Der monatliche Beitrag fließt in die Fonds. Dort werden dann die (jährlich steigenden) Beiträge für die BU-Versicherung nach Art der Schadenversicherung entnommen. Anfänglich natürlich auch ein großer Teil der Abschlusskosten. Der Rest bleibt in den Fonds. Da der Beitrag für die eigentliche Versicherung laufend steigt, muss gegen Ende der Laufzeit ein nicht unerhebliches Fondsvermögen vorhanden sein. Nehmen wir einmal an, dass das mit den 7 Prozent Wertentwicklung nicht gelingt. Was passiert dann?
§ 15 Wer trägt das Anlagerisiko und wie erfolgt die Beitragsberechnung?
(1) Die tatsächliche Wertentwicklung Ihres Fondsvermögens ist nicht vorhersehbar. Selbstverständlich haben Sie die Chance, bei Kurssteigerungen der Fondsanteile einen Wertzuwachs zu erzielen. Andererseits tragen Sie aber auch das Risiko von Kursrückgängen bis hin zum völligen Wertverfall des Fondsvermögens.
(3) Wir werden die Wertentwicklung Ihres Fondsvermögens beobachten und Ihnen den Beitrag mitteilen, der nach unserer Einschätzung notwendig sein wird, um den vereinbarten Versicherungsschutz bis zum Ablauf der Versicherung aufrechtzuerhalten.
(4) Beachten Sie bitte, dass Ihr Vertrag vorzeitig erlischt und Sie den Versicherungsschutz verlieren, wenn Ihr Fondsvermögen für den Versicherungsschutz sowie zur Deckung von Kosten nicht mehr ausreicht.
Das Risiko ist also auf den Kunden verlagert. Reicht das Fondsvermögen zum Ende des Vertrages nicht aus, den Vertrag aufrechtzuerhalten, dann muss der Kunde nachschießen. Kann er das nicht, erlischt der Vertrag. Erkrankt der Kunde genau in diesem Zeitraum, dann hat er halt Pech gehabt. Gut, ich gebe zu, dass das bei der echten BU nach Art der Schadenversicherung ohne diesen “Fondsmotor” auch passieren könnte, also dass er die gestiegen Beiträge nicht mehr bezahlen kann. Das kann sogar bei einem klassischen Produkt passieren. Aber bei einer echten BU nach Art der Schadenversicherung waren die steigenden Kosten von Anfang an transparent.
Verstehen Sie mich nicht falsch. Ich bin ein großer Freund einer Kalkulation nach Art der Schadenversicherung.

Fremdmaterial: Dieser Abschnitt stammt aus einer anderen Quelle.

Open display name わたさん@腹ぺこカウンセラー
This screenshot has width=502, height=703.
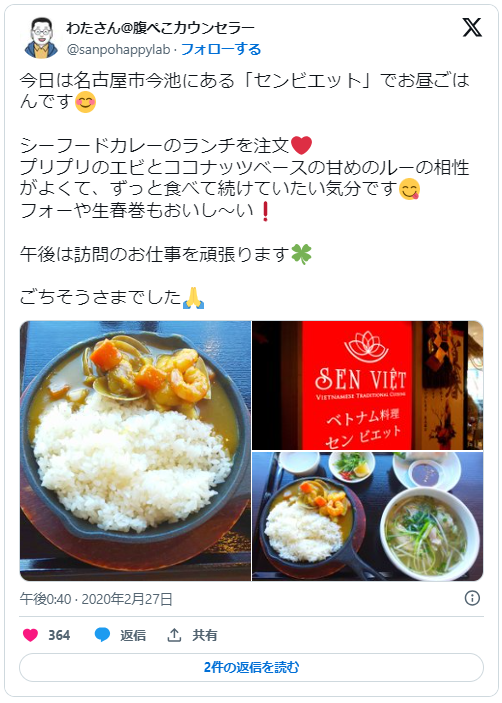click(160, 28)
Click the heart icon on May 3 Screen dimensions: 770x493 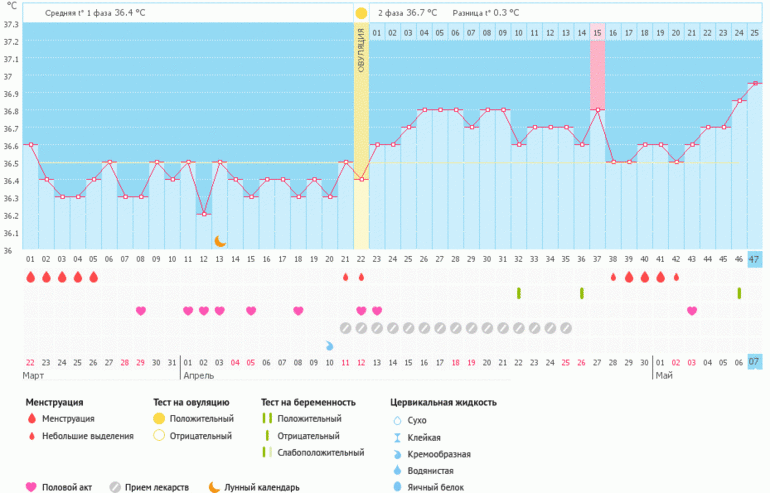pos(692,311)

Ich habe aber ein Problem damit, wenn man die Nachteile des einen Produkts unter Ausschluss aller Vorteile mit den Nachteilen eines anderen Produkts verknüpft und das Ganze dann noch reißerisch als BU-Versicherung mit der Überschrift: “Beitragsverrechnung war gestern, die Zukunft heißt “Gothaer BU Invest”” anpreist!
Das Produkt Perikon der Gothaer und die Schwere-Krankheite-Vorsorge der Canada Life funktionieren auch nach diesem Prinzip. Ebenfalls gibt es bereits die Gothaer Pflege-Rente-Invest, die in der Pflegegeldversicherung solche Modelle zu etablieren versucht.
Ich kann nur dringend davor warnen solche Produkte zu nutzen. Das können Versicherungsvertreter verkaufen. Ein Versicherungsmakler kann das aber kaum als begründeten Ratschlag in einer Dokumentation aufführen.